Pada contoh berikut ini, saya telah membidik model dari sudut yang lebih rendah. Hal ini saya lakukan karena ingin sekali membahas lampu-lapu dari kafe tempat pemotretan yang tergantung di ranting-ranting pohon. Lampu-lampu dan juga kerlap kerlip dari daun dapat menghasilkan bokeh yang sangat bagus untuk menjadi dekorasi.

Kiat no. 4 – Mainkan white balance 

Pada sesi pemotretan dengan model ini, kami memilih membahas di kafe dengan lampu yang berwarna kuning, dan pada bagian terasnya diterangi oleh cahaya matahari. Dengan kombinasi dari suhu cahaya yang tersedia, saya pun ingin menghasilkan foto yang sangat unik. Saya kemudian mengganti model sang ini sangat dekat dengan cahaya lampu kuning, dan kemudian mengubah pengaturan-white balance menjadi “cloud” atau berawan. Dengan begitu, saya akan lebih menonjolkan kekuningan dari cahaya lampu itu tadi, dan latar belakang lainnya yang hanya membahas sinar matahari akan menjadi “dingin” atau dingin. Suasana dari foto berikut ini berubah kan?

Kiat no. 5 – Pose dengan tangan

Memang lebih baik jika memotret seorang model yang sangat pintar dalam berpose. Sang fotografer pun hanya perlu memfoto sambil sang model berganti-ganti pose, dan akhirnya mendapatkan banyak sekali foto yang sangat menarik. Akan tetapi, tidak semua model model dengan sendirinya, dan tugas dari seorang fotografer yang andal adalah model sang berpose yang bisa menambah kecantikan diri.

Untuk mendalami teknik dalam pose model tentu akan butuh pendalaman yang lebih lagi, namun perlu tips ini dan saya yakin model foto Anda akan jadi lebih menarik lagi. Terkadang fotografer kurang memperhatikan tangan dari sang model kompilasi memotret close-up. Sementara hanya dengan sedikit tambahan model tangan yang memegang rambutnya atau mengatur pipi nya maka dapat menambah keanggunan dari foto tersebut dengan berlipat ganda.
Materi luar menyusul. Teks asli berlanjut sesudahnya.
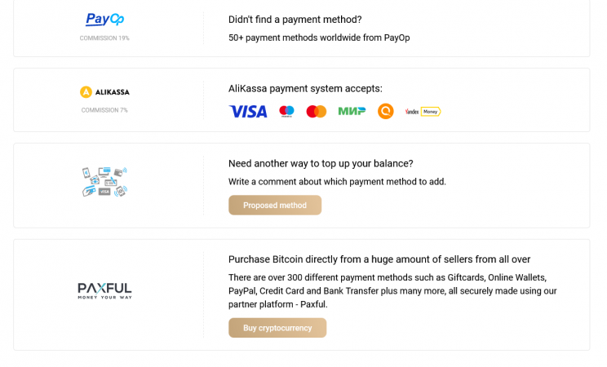Click the payment devices illustration
The width and height of the screenshot is (607, 367).
(x=104, y=181)
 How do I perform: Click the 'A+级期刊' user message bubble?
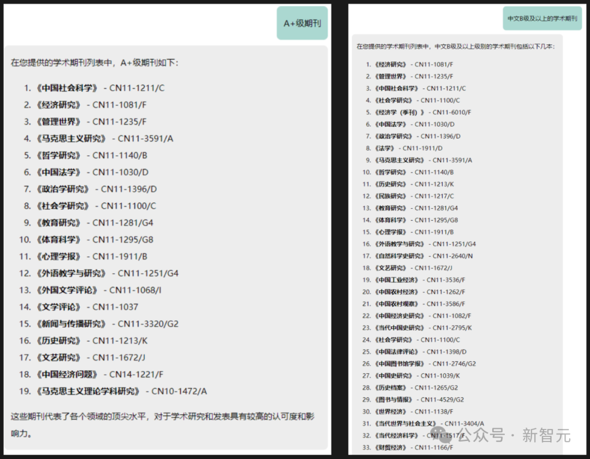coord(302,23)
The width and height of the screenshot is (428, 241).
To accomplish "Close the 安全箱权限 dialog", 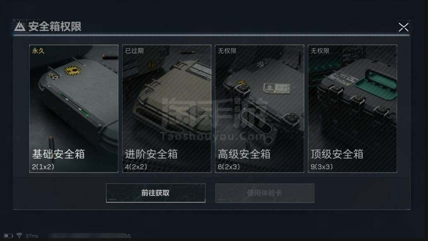I will (x=404, y=27).
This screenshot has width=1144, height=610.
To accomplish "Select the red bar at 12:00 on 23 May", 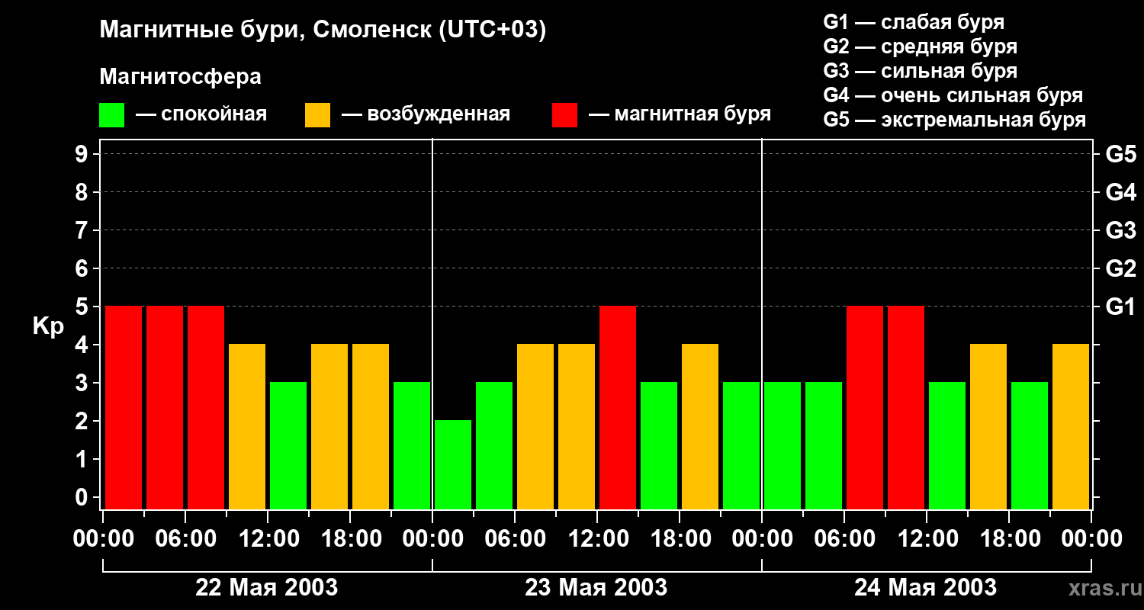I will pyautogui.click(x=618, y=407).
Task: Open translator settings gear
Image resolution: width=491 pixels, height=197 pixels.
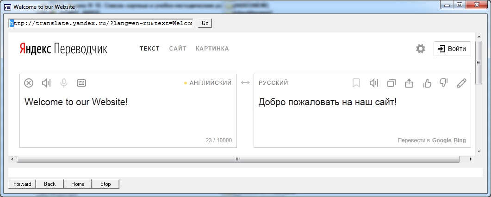Action: [x=420, y=49]
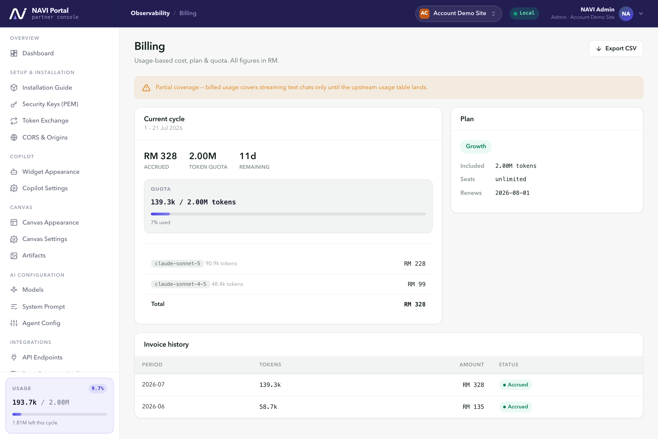Click the NAVI Portal logo icon
The image size is (658, 439).
point(18,13)
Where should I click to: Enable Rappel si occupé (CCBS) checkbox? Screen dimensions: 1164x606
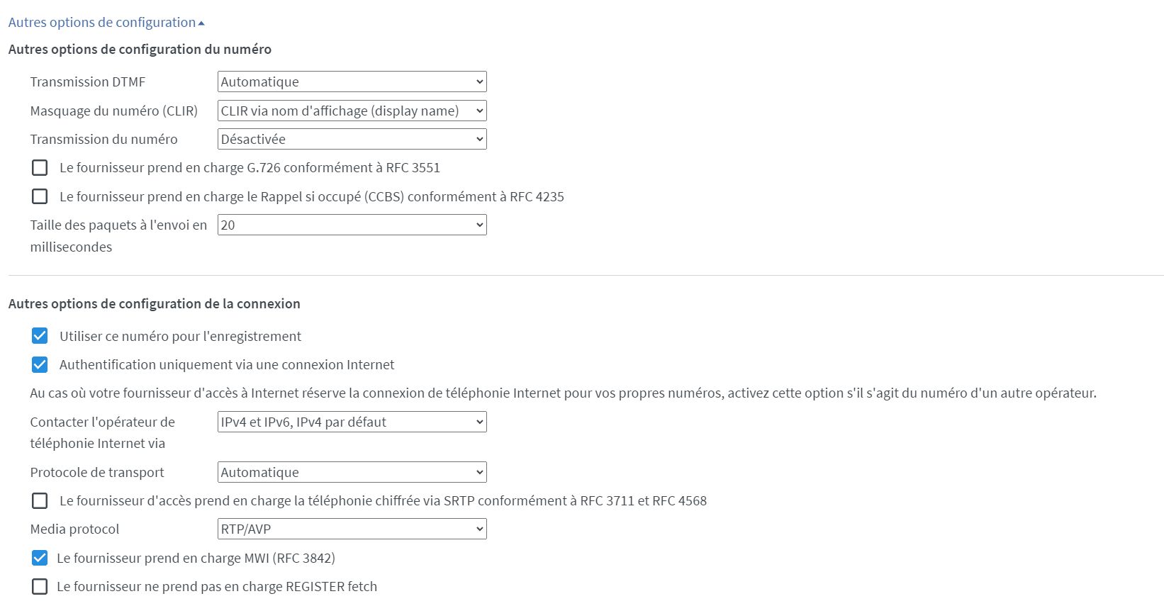40,196
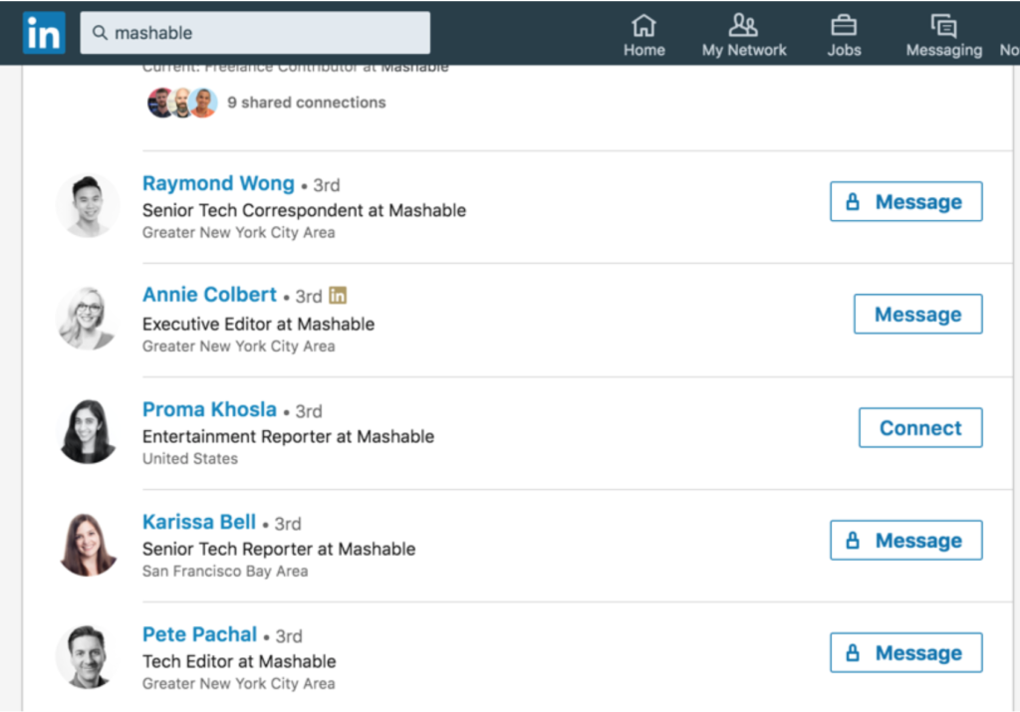The image size is (1020, 712).
Task: Connect with Proma Khosla
Action: tap(920, 428)
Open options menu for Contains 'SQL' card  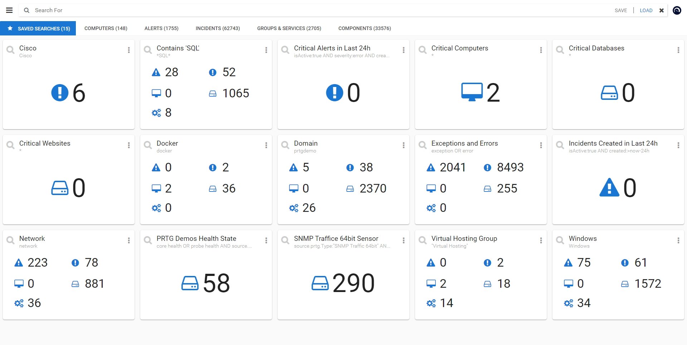[x=266, y=50]
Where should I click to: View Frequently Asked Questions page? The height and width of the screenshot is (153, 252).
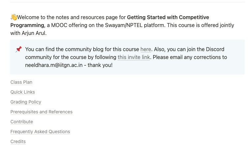[40, 132]
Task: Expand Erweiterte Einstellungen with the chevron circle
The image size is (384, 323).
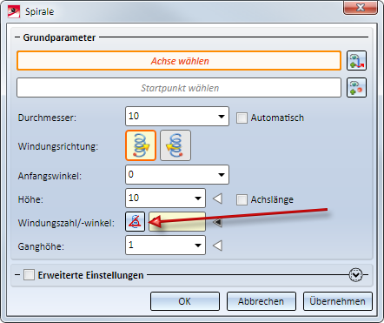Action: pyautogui.click(x=355, y=274)
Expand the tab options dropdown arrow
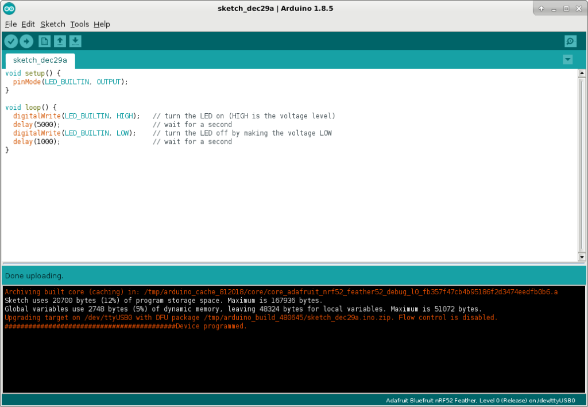 [568, 60]
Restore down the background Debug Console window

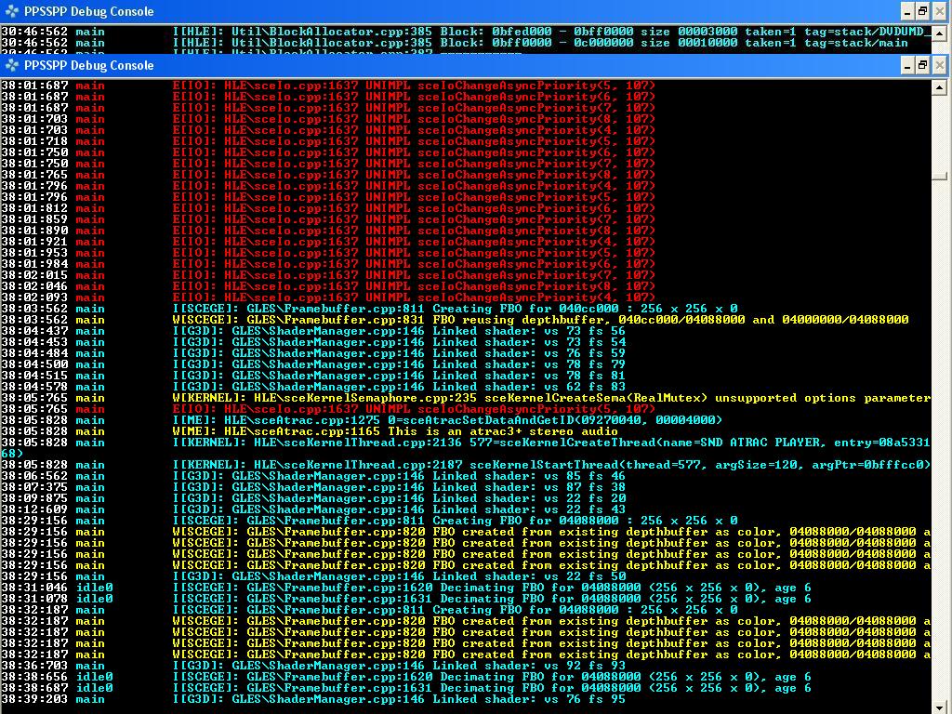click(923, 11)
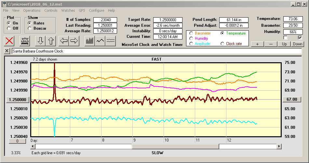
Task: Click the right arrow toolbar button
Action: click(74, 41)
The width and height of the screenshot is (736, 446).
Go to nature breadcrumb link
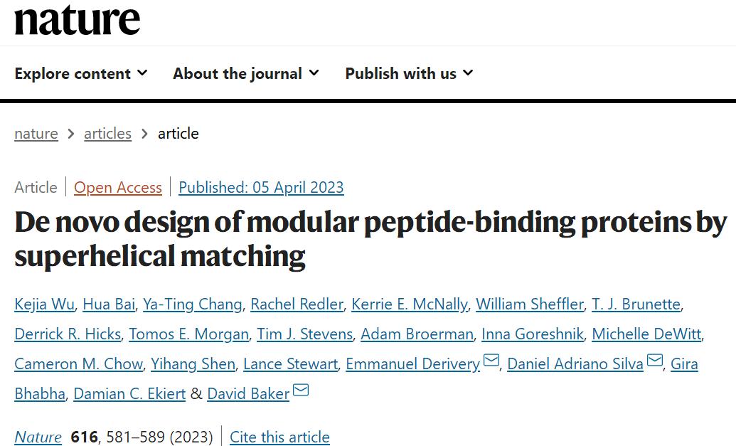tap(36, 134)
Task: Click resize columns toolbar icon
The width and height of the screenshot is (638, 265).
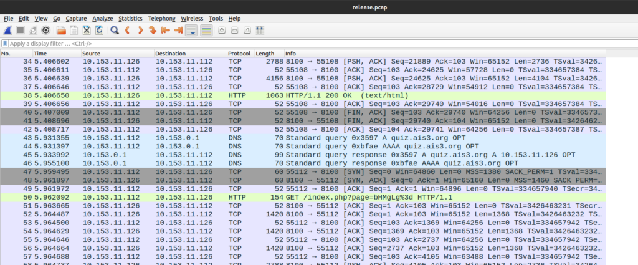Action: tap(260, 30)
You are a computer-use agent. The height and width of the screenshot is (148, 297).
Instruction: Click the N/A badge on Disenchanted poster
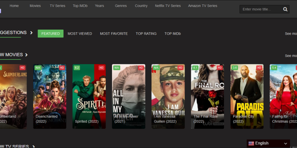38,68
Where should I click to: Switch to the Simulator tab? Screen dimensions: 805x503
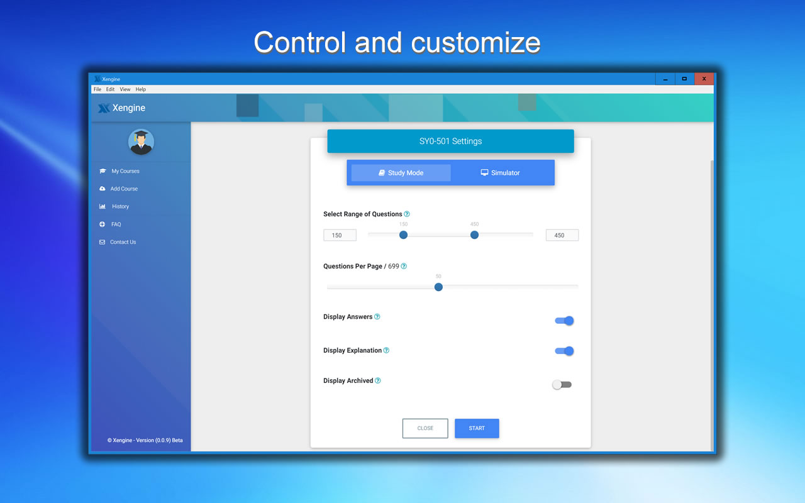point(501,172)
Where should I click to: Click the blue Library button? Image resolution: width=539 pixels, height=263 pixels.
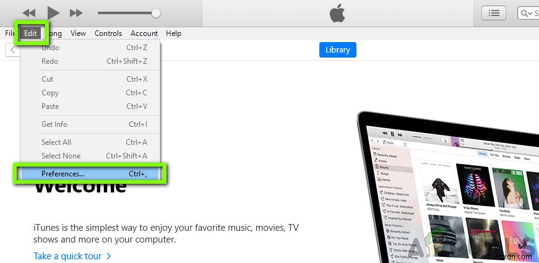(337, 50)
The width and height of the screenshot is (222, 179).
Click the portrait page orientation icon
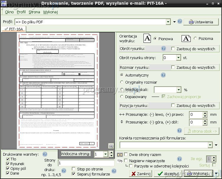[147, 38]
Tip ekstra – bereksperimen dengan nada

Tips ini lebih berlaku kompilasi “post processing”, atau saat peng-editan di komputer. Diperoleh 1001 macam nada yang dapat diperoleh, dengan demikian banyak teknik dan preset2 diperoleh dari photoshop atau Lightroom. Cobalah untuk bereksperimen, dan cobalah nada yang terbaik untuk Anda. Nada atau warna dari foto Anda dapat dibuat dari fotografer lain, dan dapat Anda buat sebagi ciri khas Anda. Berikut ini adalah beberapa nada yang telah saya buat Buat dengan menggunakan Photoshop. Hanya sedikit perubahan yang saya lakukan, karena saya lebih suka nada yang alami. Namun, Anda dapat melihat, sedikit “warna” dengan warna tertentu, mampu mengubah hati dari foto Anda.